Genomotyping of Pseudomonas putida strains using P. putida KT2440-based high-density DNA microarrays: implications for transcriptomics studies

• Published in: Applied microbiology and biotechnology Vol. 75; no. 5; pp. 1133 - 1142
• Main Authors: Ballerstedt, H, Volkers, R.J.M, Mars, A.E, Hallsworth, J.E, Martins dos Santos, V.A, Puchalka, J, Duuren, J.B.J.H. van, Eggink, G, Timmis, K.N, Bont, J.A.M. de, Wery, J
• Format: Journal Article
• Language: English
• Published: Berlin Springer 01.07.2007; Springer Nature B.V; Springer Berlin Heidelberg
• Subjects: aeruginosa; Aromatic compounds; Bacteria; Biological and medical sciences; Biotechnology; clinical specimens; Deoxyribonucleic acid; DNA; dot-t1e; expression; Fundamental and applied biological sciences. Psychology; Genes; Genome, Bacterial; Genomes; Genomics; Genomics and Proteomics; growth-phase; Hybridization; Metabolism; Oligonucleotide Array Sequence Analysis; Phylogenetics; Phylogeny; proteomic analysis; Proteomics; Pseudomonas; Pseudomonas putida; Pseudomonas putida - genetics; ribosomal-rna sequence; RNA - genetics; Solvents; stress-response; Studies; taxonomic diversity; toluene; Pseudomonadales; Bacteria; Pseudomonadaceae; Pseudomonas putida; DNA chip; Transcriptome
• ISSN: 0175-7598; 1432-0614
• DOI: 10.1007/s00253-007-0914-z

Pseudomonas putida KT2440 is the only fully sequenced P. putida strain. Thus, for transcriptomics and proteomics studies with other P. putida strains, the P. putida KT2440 genomic database serves as standard reference. The utility of KT2440 whole-genome, high-density oligonucleotide microarrays for transcriptomics studies of other Pseudomonas strains was investigated. To this end, microarray hybridizations were performed with genomic DNAs of subcultures of P. putida KT2440 (DSM6125), the type strain (DSM291(T)), plasmid pWW0-containing KT2440-derivative strain mt-2 (DSM3931), the solvent-tolerant P. putida S12, and several other Pseudomonas strains.

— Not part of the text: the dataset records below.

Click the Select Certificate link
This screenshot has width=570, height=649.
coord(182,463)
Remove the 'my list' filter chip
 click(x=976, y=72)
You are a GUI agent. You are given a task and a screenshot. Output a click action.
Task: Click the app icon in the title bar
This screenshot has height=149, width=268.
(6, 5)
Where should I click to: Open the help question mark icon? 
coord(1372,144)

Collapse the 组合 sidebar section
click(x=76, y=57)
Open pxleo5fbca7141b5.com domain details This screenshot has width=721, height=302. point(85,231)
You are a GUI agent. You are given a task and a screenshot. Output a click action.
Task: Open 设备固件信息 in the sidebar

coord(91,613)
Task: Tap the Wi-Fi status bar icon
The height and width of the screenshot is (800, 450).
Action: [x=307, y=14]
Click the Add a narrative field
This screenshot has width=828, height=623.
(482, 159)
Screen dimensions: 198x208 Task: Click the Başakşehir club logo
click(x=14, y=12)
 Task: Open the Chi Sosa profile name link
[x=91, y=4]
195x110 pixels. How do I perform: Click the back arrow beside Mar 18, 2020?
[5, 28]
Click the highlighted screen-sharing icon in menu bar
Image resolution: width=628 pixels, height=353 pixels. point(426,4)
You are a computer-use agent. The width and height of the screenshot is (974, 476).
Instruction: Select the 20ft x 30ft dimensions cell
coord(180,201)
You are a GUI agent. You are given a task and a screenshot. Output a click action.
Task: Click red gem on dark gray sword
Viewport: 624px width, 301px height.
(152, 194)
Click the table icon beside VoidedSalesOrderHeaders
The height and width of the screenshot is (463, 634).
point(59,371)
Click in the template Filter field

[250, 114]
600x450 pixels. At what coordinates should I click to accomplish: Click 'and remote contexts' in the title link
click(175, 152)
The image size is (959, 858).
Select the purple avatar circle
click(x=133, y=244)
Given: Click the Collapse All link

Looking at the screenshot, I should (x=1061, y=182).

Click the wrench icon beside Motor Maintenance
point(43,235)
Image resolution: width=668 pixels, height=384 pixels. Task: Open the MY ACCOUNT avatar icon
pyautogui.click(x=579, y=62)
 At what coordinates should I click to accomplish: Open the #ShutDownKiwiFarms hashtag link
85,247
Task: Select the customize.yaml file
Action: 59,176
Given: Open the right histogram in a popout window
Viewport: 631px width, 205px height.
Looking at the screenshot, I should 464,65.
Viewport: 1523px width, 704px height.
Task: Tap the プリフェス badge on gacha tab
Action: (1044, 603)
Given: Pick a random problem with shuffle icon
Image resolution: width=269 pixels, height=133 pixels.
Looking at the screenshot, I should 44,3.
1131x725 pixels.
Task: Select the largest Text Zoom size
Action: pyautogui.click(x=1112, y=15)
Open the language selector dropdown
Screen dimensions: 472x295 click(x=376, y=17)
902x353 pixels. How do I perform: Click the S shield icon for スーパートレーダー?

Depending on the strain tested, 22 to 99% of all genetic elements were identified in the genomic DNAs. The efficacy of these microarrays to study cellular function was determined for all strains included in the study. The vast majority of DSM6125 genes encoding proteins of primary metabolism and genes involved in the catabolism of aromatic compounds were identified in the genomic DNA of strain S12: a prerequisite for reliable transcriptomics analyses. The genomotypic comparisons between Pseudomonas strains were used to construct highly discriminative phylogenetic relationships. DSM6125 and DSM3931 were indistinguishable and clustered together with strain S12 in a separate group, distinct from DSM291(T). Pseudomonas monteilii (DSM14164) clustered well with P. putida strains.